Над тропой среди жнивья
чёрное молчанье сжалось;
просинь в ветках показалась;
но всегдашен бег ручья.
Зверь и рыба ускользнёт.
Синь души в пути безбрежном
разлучит с любовью, с прежним.
Вечер жизнь перевернёт.
Праведным — вино и хлеб,
и в твоих руках от Бога
путь до тёмного порога
и мучений красных цеп.
По течению времени
Жатва и сбор винограда,
в деревне осенний покой.
В кузнице молоты бьют вразнобой,
улыбки в пурпуре сада.
Астры от тёмной ограды
на могилу дитя положи.
Мы умерли, — тихо скажи, —
и нет в чёрном солнце отрады.
Рыбка в пруду багряна;
лик со страхом в себя глядит;
ветер негромко в окна стучит,
синь протяжней органа.
На звёзды и тайные знаки
дай ещё раз загадать.
В страхе и боли рождается мать;
чернота резеды во мраке.
Афра
(2-я редакция)
Рыжеволосое дитя.

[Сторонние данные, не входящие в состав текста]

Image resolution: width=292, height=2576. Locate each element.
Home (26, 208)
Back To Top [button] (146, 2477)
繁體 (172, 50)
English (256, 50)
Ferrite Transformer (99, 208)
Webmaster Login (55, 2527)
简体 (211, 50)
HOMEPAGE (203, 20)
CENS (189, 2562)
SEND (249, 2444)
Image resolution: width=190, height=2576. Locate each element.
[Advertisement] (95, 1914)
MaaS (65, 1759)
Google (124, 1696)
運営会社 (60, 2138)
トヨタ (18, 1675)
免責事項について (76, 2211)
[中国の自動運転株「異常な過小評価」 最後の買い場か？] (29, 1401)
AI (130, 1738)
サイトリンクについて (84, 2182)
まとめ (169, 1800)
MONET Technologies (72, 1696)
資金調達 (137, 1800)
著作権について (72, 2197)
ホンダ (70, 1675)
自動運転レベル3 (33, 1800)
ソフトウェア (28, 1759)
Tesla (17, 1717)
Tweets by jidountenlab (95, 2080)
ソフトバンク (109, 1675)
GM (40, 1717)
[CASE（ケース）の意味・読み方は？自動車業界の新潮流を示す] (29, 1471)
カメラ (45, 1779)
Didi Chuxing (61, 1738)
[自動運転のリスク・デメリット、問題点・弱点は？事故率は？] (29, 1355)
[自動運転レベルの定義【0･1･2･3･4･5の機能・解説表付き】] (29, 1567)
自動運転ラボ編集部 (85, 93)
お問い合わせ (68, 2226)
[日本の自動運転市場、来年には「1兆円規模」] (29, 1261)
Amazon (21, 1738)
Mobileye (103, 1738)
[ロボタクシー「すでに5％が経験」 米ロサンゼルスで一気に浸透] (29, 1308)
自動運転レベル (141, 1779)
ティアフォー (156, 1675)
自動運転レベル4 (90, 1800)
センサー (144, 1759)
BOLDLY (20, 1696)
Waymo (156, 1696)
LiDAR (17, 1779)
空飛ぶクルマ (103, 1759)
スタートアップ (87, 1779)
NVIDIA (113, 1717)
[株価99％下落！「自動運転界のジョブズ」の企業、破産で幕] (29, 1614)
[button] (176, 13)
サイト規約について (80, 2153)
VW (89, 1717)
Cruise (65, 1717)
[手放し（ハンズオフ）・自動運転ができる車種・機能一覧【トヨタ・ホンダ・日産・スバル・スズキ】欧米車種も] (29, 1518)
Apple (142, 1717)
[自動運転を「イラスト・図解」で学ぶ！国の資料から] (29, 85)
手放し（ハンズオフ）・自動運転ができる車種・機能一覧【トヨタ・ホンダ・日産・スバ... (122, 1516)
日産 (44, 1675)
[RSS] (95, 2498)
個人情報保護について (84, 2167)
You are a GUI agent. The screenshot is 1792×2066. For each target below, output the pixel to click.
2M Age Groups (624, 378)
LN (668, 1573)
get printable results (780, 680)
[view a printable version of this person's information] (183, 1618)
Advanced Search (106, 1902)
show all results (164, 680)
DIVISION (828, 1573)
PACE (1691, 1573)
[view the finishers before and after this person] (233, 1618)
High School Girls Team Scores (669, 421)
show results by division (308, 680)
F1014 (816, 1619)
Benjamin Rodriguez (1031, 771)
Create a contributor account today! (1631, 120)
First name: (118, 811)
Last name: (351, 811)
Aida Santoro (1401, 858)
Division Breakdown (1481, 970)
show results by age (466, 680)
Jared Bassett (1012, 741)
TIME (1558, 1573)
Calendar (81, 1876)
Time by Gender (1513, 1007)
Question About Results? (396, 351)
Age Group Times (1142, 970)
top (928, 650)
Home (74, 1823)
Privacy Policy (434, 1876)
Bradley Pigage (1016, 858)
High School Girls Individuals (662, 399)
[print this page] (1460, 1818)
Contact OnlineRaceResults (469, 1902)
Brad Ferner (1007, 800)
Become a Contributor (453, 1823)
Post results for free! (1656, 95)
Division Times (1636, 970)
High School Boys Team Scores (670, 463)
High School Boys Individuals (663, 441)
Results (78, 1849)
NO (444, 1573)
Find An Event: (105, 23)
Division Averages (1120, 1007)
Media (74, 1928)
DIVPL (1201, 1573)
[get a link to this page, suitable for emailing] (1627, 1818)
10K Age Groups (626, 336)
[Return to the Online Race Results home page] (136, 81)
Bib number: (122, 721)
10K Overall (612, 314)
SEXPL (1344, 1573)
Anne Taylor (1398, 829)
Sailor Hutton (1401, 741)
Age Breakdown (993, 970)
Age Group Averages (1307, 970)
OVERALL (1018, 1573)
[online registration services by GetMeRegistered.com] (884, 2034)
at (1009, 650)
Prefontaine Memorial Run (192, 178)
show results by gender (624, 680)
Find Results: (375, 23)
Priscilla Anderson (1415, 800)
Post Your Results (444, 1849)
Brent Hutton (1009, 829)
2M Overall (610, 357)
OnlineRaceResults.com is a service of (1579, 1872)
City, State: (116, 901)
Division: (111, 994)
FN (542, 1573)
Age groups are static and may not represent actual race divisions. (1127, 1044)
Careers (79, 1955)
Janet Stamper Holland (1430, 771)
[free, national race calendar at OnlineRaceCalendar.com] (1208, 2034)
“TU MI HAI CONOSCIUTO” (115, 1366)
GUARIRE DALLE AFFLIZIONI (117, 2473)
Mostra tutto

Моленье
прохладу вечера затмит собою
и жар улыбки Афры в обрамленье
подсолнухов, предчувствия и зноя.
Она монаху некогда предстала
в окне витражном в синем одеянье;
в его больной крови с тех пор блуждало
её звёзды целебное сиянье.
Склон осени. И бузина немая.
Лоб к синим водам никнет, не переча;
на месте гроба грубый плат и имя.
И падают плоды, переспевая;
необъяснимы; птичий лет и встреча
с умершими; тьма тёмных лет — за ними.
Осень одинокого
Плоды и хлеб — осенние приметы,
желтеет летний блеск, тускнеют росы.
Всё — в синеве; покров зелёный, где ты?
Отлёты птиц, как песнь, грустноголосы.
Вино отжато. Тихие ответы
скопляет тишь на тёмные вопросы.
Кресты на свежих холмиках застыли;
и порыжелость леса стадо съела.
Пруды скитанье тучек отразили;
покой и важность в жестах земледела.
А над соломой крыш расплавил крылья
ветр голубой; земля перечернела.
Гнездятся звёзды на бровях грезера;
в коморке холодно и сиротливо.
Исходит, угасая, ангел скоро
из глаз влюблённых: их страданья живы.
Шуршит камыш. О, жуткость! — у забора
роса, чернея, каплет с голой ивы.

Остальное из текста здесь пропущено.